Merging all perception tasks into a multi-task network
While the 2024.01 release is mainly oriented around performance improvements, it holds some major refactorings and feature additions:
Re-structuring of the core transformer neural networks to make heavy use of multi-task learning and inference. This makes it more data efficient during the training phase and ensures that multi-task inference is only slightly more resource intense than single-task inference.
Enhancing the resolution and recovery capabilities of the environment model and sensor-fusion in cases where sensor data provides conflicting inputs or sensor inputs have been occluded for a long time span.
Fixing of some rare error events when operating the software continuously for multiple hours.
Several minor improvements to decrease memory footprint and enhance compute efficiency.
driveblocks, a start-up based in Garching near Munich, offers a modular software platform for automated and autonomous driving in the commercial vehicle sector. The founding team looks back on many years of experience in the research and development of algorithms for automated driving and has already successfully participated in several research competitions, including the Indy Autonomous Challenge, in the USA.
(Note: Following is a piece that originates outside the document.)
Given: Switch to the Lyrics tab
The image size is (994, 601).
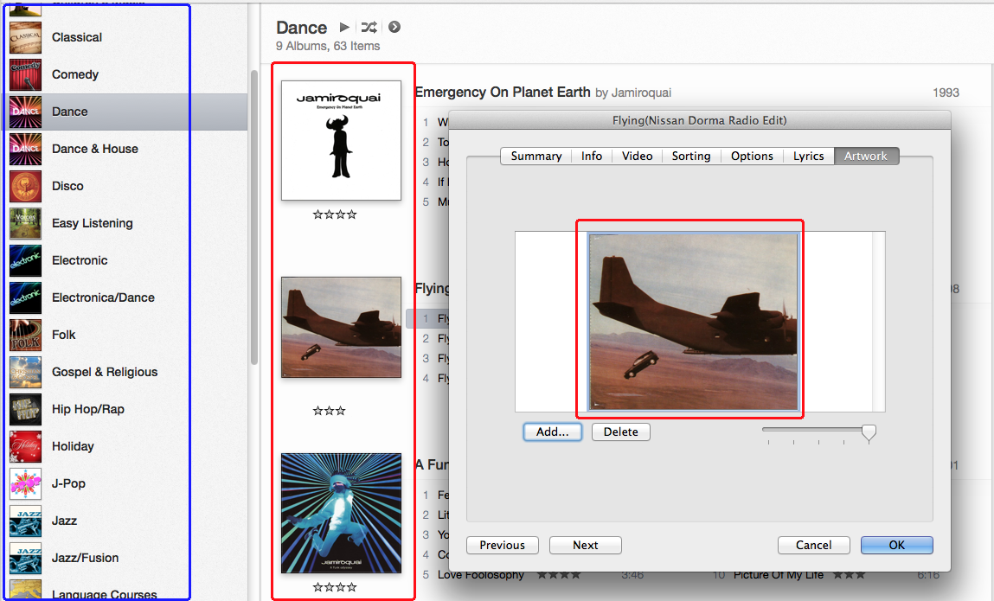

The core technology is a combination of transformer neural networks and geometrically interpretable sensor-fusion to create a local environment model based on sensor data. In contrast to existing technologies based on so-called high-definition maps, this eliminates the need for costly pre-mapping and constant updating of these maps in the cloud. The offering is complemented by other compatible algorithms, providing customers with a full feature perception solution for off-road as well as highway applications.
The driveblocks software platform is sold both in individual modules and as a system solution via a licensing model and can be operated in various application areas, for example in mines, container terminals and on the highway.